PR Juror, Archana Jain, with PR Lions President Tom Beckman provide insights from Inside the Jury Room.

After a week in Cannes celebrating the best creative PR work in the world, one thing became crystal clear: the campaigns that win aren't just creative - they're culturally brave and relevant.


Picture this: You're sitting in a bar on the Gulf of Mexico, cold Cerveza Tecate in hand, when you realise this isn't just any bar - it's a statement about Mexican pride floating defiantly in disputed waters. That's the kind of cultural bravery that caught the attention of 2025 PR Lions Jury President Tom Beckman and his fellow jurors this year.



Or imagine being an Indian train passenger, excited to buy your next train ticket in a country where millions evade train fares every day. Lucky Yatra for Indian Railway by FCB India didn't win the Grand Prix by raising awareness alone. It won by delivering an uplifting and effective solution to a real-life problem. 



The New Rules of Engagement

These winning campaigns reveal four shifts every PR professional needs to understand:


Make the mundane magnetic. 

Financial services and insurance dominated this year's winners, proving that ‘boring’ industries just need more creative thinking. When AXA and just "Three Words" to its insurance policies it changed lives.



When Vaseline Unilever verified its most passionate users, they showed that no product is too dull for breakthrough culturally relevant creative.



Purpose has grown up. 

As Tom Beckman noted, brands aren't just chasing purpose-led equity anymore - they're asking deeper questions about their role in society. The winning campaigns this year didn't virtue signal; they genuinely contributed. They understood that modern audiences can smell performative purpose from a mile away.


Inspiration beats information. 

The PR Grand Prix to Lucky Yarra was a unanimous decision because it was "designed for the juggle, not the zoo" - a campaign that was a real solution to a real problem. An idea that was scalable with a genuine contribution back to community. Today's audiences don't need more awareness; they need inspiration that makes them want to act.

Platform fluency is everything. 

Watch a teenager scroll through Nutter Butter's Mondelez International TikTok and you'll see 1.1 million followers who found a out of date brand that speaks their language.
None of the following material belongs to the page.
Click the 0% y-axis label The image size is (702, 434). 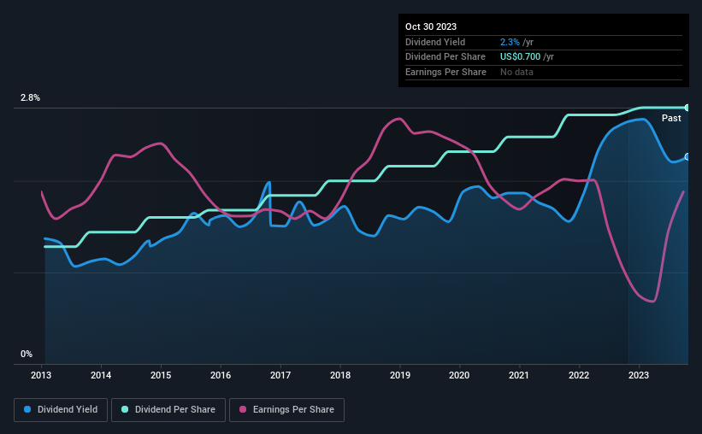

The campaign succeeded because it didn't just use TikTok as a channel - it understood TikTok culture and created content that used Gen Z humour that is native to the platform.


The Cannes reality check

What struck us most about this year's winners wasn't their production budgets or celebrity endorsements - it was their ability to serve real outcomes. In a world where safe campaigns disappear into the noise, the work that rises to the top combines cultural insight with commercial and community impact. The global stage rewards creative thinking that solves problems and stands out in culture with optimism.